The two men told researchers at Case Western Reserve University that wiring some of their remaining nerves to a robotic arm — albeit only during visits to a lab — felt more like grasping objects with their own hand than with a tool.
"This feels like normal sensation," one of the men, Igor Spetic of Madison, Ohio, said in an interview.
When researchers touched different spots on his artificial hand, "sometimes it felt like a cotton ball," he said. "Sometimes like sandpaper."
An unexpected benefit: The phantom pain both men have felt since losing their limbs in industrial accidents has nearly disappeared since they began the experiment, the researchers reported Wednesday in the journal Science Translational Medicine.
It will take years of additional research before robotic hands really let people feel what they touch. But the new research is an important step, said Dr. Michael Boninger, who directs the University of Pittsburgh Medical Center's rehabilitation institute and wasn't involved with the experiments.
Beyond better function, getting feedback from the limb "would be a spectacular thing to be able to have, that you feel like the arm is your own," he said.
People with natural limbs take for granted the intuitive control that a sense of touch allows. Reach for something and your hand naturally grasps with just enough force to hang on. But users of prosthetic hands have to watch carefully every motion, judging by eye how tightly to squeeze so they don't either drop something or crush it. Consequently, many amputees abandon prosthetic hands, or don't use them as much as they'd like.

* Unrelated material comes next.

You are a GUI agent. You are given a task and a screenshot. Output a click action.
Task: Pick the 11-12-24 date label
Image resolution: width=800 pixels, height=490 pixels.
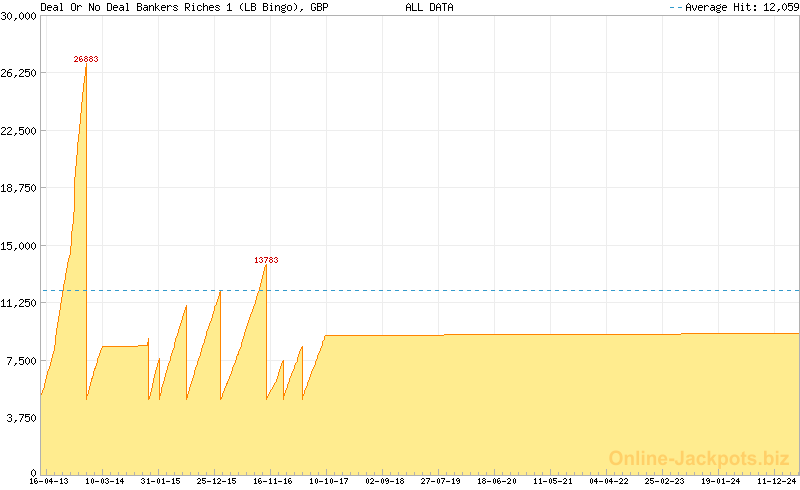click(x=777, y=481)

Here's how it works: The team at Case Western and the Cleveland Veterans Affairs Medical Center implanted electrodes around three nerves in the stump of the men's arms.
Wires snake from under the skin. During monthly visits to a lab, scientists hook the men up to a machine that sends electrical signals between the stump and a prosthetic hand. Sensors on the hand can convey a sense of touch from 16 to 19 spots.
At first, it just felt like electrical tingles, Spetic said.
But as researchers adjusted the pattern and intensity of those signals, he started to feel pressure in his missing fingers, and even different textures.
The real test was when the men tried plucking grapes and cherries from their stems. Blindfolded, they crushed a lot of fruit until the sensory feedback was switched on and they could gentle their grasp.
"We can change what they're feeling and how they're feeling it," said Case Western biomedical engineer Dustin Tyler, who led the research.
It's working by reactivating dormant areas of the brain that produced the sense of touch for that hand, he said.
What explains the disappearance of that phantom pain that Spetic described as like a vice gripping his missing fist? Tyler said researchers don't know but it may be that making the brain sense a hand is there again, rather than missing, could affect how it interprets pain signals.
While the men can't use touch-enabled hands outside of the lab, the under-the-skin electrodes still are working up to two years after they were implanted, important evidence that long-term use of this approach is possible. Tyler hopes to begin real-world study soon.
In related research Wednesday, scientists at Chalmers University of Technology in Sweden reported that a man there has been wearing a more lifelike prosthetic arm since January 2013, one that attaches to a metal rod implanted in his bone.
Bone-anchored prosthetics aren't new, but this one allowed for some direct connections to nerves of the remaining arm, allowing a greater range of motion than standard prostheses and some more fine motor control. The study found it has held up to heavy daily use. As for sensation, researchers reported that the man perceived tingling sensations from things he touched at a few locations, and they plan more work to enhance that sensory feedback.